Mr. President, Members of the Bureau,
Your excellencies Ambassadors of African countries,
- It is a great pleasure to be here once again for the first time after the reunification of our honorable institution and its return to its full functioning. Your strong words about a reunited family resonate in my ears.
- I am proud to see once again our institution return to be one of the beating hearts of an exemplary Pan-African renewal that reflects the vision of the founding fathers for a Continent that moves forward in serenity, dialogue, and sharing.
- Now is the time when we need to work together to ensure that the PAP reclaims its place in the continental governance matrix by making an impactful contribution to the lives and livelihoods of the people of Africa. This is more critical than ever, especially in the current uncertain international context, that the African continent still faces numerous challenges including new conflicts and violence, poverty, rising unemployment, lack of control over our resources…
- The Continent has no vocation to be passive in a world where the multilateral system has shown its limits and globalization its imperfections. In all lucidity and responsibility, we must do our homework, in-depth and by our own means to review realities that are now outdated. Now more than ever, Africa must take ownership of its destiny through a renewed commitment that places human development at the heart of its priorities.
- The PAP undoubtedly has a central contribution to make in building a better Africa and achieving the continent’s aspiration for progress and collective prosperity. We should support the policies and the programs of the PAP in this context, aiming at fulfilling its mandate. It should be an exercise that would revisit the architecture of a technocratic institutional scaffolding that has remained, in all likelihood, inadequate.
- A new impetus is needed for Africa. A momentum of institutional renewal but also of operational renewal. The PAP has the means to set itself up as the engine of this renewal.

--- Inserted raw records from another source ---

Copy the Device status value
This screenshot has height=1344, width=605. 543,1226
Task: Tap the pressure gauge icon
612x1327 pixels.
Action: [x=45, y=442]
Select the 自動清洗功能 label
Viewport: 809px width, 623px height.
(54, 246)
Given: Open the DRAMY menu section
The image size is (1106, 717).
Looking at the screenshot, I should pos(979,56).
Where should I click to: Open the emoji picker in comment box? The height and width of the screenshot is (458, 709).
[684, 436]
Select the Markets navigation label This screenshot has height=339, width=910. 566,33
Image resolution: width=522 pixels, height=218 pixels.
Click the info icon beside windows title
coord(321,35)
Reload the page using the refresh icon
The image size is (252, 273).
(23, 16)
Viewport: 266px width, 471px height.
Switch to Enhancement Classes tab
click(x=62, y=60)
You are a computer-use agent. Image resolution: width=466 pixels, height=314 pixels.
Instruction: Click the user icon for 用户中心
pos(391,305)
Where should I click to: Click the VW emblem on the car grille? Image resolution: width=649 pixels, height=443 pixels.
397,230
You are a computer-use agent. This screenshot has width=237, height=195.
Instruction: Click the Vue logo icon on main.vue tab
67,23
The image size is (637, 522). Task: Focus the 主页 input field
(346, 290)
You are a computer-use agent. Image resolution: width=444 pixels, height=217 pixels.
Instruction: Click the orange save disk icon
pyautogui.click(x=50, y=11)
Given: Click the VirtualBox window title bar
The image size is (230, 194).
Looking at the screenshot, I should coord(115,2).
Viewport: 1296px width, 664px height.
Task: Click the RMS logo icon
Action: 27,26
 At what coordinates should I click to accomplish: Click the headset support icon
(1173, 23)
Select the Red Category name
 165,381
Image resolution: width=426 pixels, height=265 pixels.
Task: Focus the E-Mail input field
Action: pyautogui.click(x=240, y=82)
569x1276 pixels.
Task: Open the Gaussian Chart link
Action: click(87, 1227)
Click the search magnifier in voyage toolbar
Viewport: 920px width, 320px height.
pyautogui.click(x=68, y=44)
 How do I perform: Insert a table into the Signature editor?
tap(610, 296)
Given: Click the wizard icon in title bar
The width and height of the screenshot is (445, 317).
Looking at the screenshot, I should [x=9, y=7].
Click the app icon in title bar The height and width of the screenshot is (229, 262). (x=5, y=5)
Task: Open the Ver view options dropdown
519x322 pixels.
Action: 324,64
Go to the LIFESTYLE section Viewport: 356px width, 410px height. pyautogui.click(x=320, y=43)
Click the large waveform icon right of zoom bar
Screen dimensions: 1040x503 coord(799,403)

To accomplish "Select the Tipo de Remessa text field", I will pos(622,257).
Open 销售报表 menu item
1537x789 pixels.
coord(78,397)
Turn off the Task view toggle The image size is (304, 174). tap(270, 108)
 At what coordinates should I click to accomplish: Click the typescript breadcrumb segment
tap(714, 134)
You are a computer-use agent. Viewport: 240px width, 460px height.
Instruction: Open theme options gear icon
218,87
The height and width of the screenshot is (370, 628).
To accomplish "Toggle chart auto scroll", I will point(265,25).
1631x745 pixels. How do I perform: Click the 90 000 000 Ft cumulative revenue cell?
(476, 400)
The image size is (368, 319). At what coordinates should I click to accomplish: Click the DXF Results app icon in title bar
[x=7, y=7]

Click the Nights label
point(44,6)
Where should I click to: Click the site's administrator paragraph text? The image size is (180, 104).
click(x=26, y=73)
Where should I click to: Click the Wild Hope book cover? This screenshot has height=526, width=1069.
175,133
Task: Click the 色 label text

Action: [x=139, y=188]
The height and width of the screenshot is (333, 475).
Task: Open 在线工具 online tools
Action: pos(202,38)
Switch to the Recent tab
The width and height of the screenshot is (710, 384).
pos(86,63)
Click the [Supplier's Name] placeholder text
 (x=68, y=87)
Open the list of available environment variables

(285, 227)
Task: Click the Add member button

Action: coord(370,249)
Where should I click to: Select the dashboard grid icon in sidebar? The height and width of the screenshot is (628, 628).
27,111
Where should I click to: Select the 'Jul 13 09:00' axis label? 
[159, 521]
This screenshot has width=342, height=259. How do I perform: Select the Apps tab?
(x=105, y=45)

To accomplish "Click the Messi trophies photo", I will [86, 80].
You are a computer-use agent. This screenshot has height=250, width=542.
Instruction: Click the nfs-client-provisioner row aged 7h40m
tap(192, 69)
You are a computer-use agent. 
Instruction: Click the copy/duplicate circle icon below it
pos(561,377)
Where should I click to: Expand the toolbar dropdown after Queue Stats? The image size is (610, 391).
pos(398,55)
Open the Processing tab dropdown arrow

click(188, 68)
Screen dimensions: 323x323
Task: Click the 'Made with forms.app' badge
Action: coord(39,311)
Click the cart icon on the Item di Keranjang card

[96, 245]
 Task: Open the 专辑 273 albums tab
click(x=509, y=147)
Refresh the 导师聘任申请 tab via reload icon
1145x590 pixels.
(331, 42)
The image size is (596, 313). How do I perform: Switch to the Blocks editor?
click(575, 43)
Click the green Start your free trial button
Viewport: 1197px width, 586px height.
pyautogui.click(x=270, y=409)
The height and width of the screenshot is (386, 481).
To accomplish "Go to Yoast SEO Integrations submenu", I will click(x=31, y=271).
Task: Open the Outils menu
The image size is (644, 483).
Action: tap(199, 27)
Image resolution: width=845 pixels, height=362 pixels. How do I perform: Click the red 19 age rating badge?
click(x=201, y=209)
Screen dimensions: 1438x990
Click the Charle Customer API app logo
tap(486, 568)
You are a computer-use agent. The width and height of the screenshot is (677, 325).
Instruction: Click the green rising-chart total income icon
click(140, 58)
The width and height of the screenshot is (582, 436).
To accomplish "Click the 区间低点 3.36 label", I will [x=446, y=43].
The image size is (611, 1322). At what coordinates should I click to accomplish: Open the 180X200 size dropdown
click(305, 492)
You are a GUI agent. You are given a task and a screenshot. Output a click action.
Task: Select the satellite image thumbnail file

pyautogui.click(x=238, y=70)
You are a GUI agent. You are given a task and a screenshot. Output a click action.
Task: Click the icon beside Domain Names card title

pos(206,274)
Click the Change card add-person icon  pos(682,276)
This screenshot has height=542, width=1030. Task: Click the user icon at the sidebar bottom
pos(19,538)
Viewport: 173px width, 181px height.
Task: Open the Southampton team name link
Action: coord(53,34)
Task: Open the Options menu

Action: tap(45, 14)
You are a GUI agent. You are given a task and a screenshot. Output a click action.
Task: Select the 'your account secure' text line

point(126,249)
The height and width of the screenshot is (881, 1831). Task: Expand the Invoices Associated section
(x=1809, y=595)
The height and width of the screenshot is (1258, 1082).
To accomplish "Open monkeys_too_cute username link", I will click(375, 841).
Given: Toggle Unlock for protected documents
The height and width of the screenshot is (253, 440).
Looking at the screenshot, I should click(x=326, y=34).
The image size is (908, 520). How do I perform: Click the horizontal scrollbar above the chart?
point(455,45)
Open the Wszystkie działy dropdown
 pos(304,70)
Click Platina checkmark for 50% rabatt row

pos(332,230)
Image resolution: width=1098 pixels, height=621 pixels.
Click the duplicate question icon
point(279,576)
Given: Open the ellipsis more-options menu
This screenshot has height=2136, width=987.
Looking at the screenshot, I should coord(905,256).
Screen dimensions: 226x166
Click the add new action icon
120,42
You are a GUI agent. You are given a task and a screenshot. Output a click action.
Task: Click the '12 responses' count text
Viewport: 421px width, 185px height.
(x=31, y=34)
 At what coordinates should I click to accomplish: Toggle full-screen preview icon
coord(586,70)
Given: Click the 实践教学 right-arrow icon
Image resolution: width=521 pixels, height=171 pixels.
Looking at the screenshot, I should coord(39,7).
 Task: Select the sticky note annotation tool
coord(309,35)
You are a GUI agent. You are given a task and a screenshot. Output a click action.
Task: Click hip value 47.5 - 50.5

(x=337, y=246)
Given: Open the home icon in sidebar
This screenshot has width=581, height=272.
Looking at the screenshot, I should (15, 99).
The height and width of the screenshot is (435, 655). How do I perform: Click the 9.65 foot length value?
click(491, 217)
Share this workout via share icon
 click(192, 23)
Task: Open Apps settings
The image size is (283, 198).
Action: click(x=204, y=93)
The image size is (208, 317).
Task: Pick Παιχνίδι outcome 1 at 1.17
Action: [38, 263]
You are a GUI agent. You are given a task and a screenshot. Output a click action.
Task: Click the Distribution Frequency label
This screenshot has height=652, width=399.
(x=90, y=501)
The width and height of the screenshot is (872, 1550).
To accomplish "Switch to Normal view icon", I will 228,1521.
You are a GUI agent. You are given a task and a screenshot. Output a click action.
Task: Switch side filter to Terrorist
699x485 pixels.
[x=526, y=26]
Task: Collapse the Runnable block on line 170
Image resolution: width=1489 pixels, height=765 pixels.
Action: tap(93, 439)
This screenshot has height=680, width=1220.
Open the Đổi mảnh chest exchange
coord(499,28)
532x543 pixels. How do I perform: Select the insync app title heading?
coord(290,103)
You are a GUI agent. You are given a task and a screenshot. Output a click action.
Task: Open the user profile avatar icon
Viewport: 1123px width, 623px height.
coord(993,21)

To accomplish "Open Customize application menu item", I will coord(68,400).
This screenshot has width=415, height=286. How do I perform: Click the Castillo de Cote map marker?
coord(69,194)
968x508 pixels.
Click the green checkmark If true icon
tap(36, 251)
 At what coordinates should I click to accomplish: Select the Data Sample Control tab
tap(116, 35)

And it is only by proving itself that the institution will succeed in overcoming certain reluctance and reservations that African countries and the Commission may have.
- Our common goal should be to better equip the PAP to enable it to carry out its mission. The PAP has an advisory role and it will only be able to go beyond the legislative stage, as provided for by the Malabo protocol, by demonstrating the political voluntarism that befits and the operating methods that are essential. Transforming the PAP into a place of power would allow Africa to boost its continental policy.
- We highly commend in this regard, the ambitious program of the PAP of institutional renewal, based on the founding values of the African Union of fairness, inclusiveness, and unification, in the framework of the entrenchment of the principle of rotational leadership and the need to mobilize support for the ratification of the Malabo Protocol.
- There are some advances, but much remains to be done. Expectations are still moderate, but that does not prevent us from now starting this institutional renewal. A renewal that would allow the PAP to provide concrete responses to the ambitions of African youth, to the requirements of democratic representativeness, and to the prospects of African positions on the international scene.
- This should not be an end by itself, it should help us to redirect the debates, refocus the priorities but above all to pursue more efficiently the mandate of our Parliament in raising collective awareness of our challenges and be a strong voice to promote solutions that respond to the requirements of a real and substantial unity.
- Today, the only valid choice for Africa is modernization, democratization, and openness. The strengthening of the instruments of the African Union is therefore a necessary effort. This effort should be made in line with clearly defined priorities and needs: reviving economies, combating inequalities and social disparities, and promoting inclusive growth while building a future of prosperity, peace, and security for the continent, in adhering to the relevant decisions of the AU in this regard and continuing to support the role of the relevant organs in charge of this topic.
- It is this same vision that is carried by King Mohammed VI for an Africa that is advancing with determined steps on the path to its emergence. It is this same heartfelt ambition that Morocco shares with its fellow African partners and friends. And it is this same approach to the responsibility that could make the PAP the institution it is intended to be, namely the lungs of a democratic Africa oxygenated by the African peoples.
- We have the instrument and the vision, what we need now are readjusted, appropriate and ambitious operating methods to make the PAP this door that opens towards a renewal of African Unity by advocating loudly and proudly for inclusive and sustainable development, peace, stability, democracy, respect for human rights and good governance on the African Continent.